Esa apertura es la que mantiene el debate. Para las organizaciones, el problema no está solo en la norma, sino en la capacidad del país para aplicarla. Panamá, advierten, aún no cuenta con la infraestructura necesaria —como plantas de compostaje industrial o sistemas de verificación técnica— que permita asegurar que estos materiales realmente se degraden en condiciones locales.
Sin esas condiciones, el riesgo es que el llamado foam “biodegradable” termine en los mismos ríos, costas y espacios naturales donde hoy se acumula el material convencional. “Cambiarle el nombre no cambia el problema”, han insistido.
A esto se suma otra preocupación: lo que ocurre con estos plásticos fuera de entornos controlados. Algunos expertos han advertido que, en lugar de descomponerse completamente, pueden fragmentarse en partículas más pequeñas, lo que contribuiría a la presencia de microplásticos en el ambiente. Este fenómeno ya es considerado un problema creciente por sus efectos en la fauna, los ecosistemas y, potencialmente, en la salud humana.

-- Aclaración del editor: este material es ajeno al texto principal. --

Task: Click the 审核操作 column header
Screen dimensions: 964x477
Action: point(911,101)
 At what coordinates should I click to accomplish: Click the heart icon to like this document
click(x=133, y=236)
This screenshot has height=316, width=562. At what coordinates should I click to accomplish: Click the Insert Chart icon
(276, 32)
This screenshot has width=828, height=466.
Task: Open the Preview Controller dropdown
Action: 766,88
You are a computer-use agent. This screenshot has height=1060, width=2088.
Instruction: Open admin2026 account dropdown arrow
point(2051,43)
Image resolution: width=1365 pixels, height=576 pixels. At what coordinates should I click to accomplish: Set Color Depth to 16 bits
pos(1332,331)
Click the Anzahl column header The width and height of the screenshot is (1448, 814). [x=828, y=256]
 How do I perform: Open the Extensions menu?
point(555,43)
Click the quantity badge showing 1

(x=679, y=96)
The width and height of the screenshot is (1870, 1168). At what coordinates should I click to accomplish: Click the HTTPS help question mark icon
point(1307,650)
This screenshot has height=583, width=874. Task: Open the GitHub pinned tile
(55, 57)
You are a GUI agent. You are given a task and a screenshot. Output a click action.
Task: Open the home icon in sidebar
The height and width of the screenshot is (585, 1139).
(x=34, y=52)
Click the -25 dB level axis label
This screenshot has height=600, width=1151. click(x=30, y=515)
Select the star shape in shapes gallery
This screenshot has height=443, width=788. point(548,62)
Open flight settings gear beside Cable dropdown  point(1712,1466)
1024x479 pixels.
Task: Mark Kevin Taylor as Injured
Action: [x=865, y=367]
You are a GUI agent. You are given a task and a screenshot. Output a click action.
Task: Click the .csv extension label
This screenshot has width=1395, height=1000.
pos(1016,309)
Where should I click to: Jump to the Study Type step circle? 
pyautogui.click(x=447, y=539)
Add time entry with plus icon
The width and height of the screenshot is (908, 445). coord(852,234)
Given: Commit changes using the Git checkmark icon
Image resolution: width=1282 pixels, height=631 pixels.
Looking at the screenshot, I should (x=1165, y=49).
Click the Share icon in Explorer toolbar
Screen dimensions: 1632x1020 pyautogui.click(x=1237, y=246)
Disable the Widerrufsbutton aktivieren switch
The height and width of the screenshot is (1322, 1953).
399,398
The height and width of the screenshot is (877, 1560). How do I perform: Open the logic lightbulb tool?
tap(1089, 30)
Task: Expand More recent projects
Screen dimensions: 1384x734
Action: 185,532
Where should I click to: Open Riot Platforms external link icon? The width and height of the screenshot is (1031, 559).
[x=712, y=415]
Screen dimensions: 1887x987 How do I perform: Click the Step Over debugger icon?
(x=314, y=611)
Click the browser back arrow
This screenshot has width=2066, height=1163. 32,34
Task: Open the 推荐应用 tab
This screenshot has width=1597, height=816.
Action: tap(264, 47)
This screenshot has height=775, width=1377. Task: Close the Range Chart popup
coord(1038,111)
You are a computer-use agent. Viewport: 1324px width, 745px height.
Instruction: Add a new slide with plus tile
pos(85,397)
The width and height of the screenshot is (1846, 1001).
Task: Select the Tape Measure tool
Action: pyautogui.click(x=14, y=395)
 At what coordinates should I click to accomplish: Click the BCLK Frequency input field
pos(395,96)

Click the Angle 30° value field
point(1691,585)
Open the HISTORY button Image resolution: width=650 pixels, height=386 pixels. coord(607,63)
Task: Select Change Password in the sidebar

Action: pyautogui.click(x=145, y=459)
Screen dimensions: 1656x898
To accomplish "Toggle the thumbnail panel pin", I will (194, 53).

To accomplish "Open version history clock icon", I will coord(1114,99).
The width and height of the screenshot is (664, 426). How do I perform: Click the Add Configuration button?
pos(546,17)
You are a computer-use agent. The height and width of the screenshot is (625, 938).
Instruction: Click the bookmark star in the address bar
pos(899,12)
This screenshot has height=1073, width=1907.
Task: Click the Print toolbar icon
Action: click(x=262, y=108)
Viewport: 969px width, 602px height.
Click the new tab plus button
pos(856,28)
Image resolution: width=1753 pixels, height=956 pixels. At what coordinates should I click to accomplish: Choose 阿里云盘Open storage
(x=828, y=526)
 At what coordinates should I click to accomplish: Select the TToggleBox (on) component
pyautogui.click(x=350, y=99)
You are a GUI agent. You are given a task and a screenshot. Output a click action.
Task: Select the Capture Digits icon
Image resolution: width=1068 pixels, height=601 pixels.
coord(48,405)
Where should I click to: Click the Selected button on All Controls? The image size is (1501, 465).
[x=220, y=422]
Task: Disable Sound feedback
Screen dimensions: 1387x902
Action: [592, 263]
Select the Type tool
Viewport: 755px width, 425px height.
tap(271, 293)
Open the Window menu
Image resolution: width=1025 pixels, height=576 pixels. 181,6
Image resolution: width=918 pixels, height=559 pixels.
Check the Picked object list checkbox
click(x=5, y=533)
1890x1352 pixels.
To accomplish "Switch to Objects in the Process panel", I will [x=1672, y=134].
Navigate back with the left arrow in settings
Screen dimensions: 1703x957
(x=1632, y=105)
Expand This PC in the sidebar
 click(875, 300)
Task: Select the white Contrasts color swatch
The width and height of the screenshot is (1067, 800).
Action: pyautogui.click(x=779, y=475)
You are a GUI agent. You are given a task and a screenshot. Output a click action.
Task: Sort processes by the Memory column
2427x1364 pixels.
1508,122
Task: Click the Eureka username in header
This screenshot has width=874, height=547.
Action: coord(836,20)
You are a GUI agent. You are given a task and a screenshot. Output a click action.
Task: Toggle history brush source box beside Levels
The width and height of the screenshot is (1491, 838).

También persisten dudas sobre los aditivos utilizados para lograr esa supuesta biodegradabilidad. Las organizaciones piden mayor claridad sobre su composición, su comportamiento en condiciones reales y sus posibles efectos a largo plazo. Insisten en que cualquier cambio en la normativa debe estar respaldado por evidencia científica y acompañado de controles que realmente se puedan aplicar.
Con el proyecto ya aprobado en tercer debate, la decisión queda ahora en manos del Ejecutivo. El presidente deberá definir si sanciona o veta la ley, en un momento en que el debate sigue abierto y con posiciones claramente marcadas.
Lo que está en juego va más allá del foam. La discusión vuelve a poner sobre la mesa cómo el país enfrenta el problema de los residuos plásticos y si las medidas que se adoptan apuntan a reducirlo de fondo o a modificarlo sin cambiar su impacto real.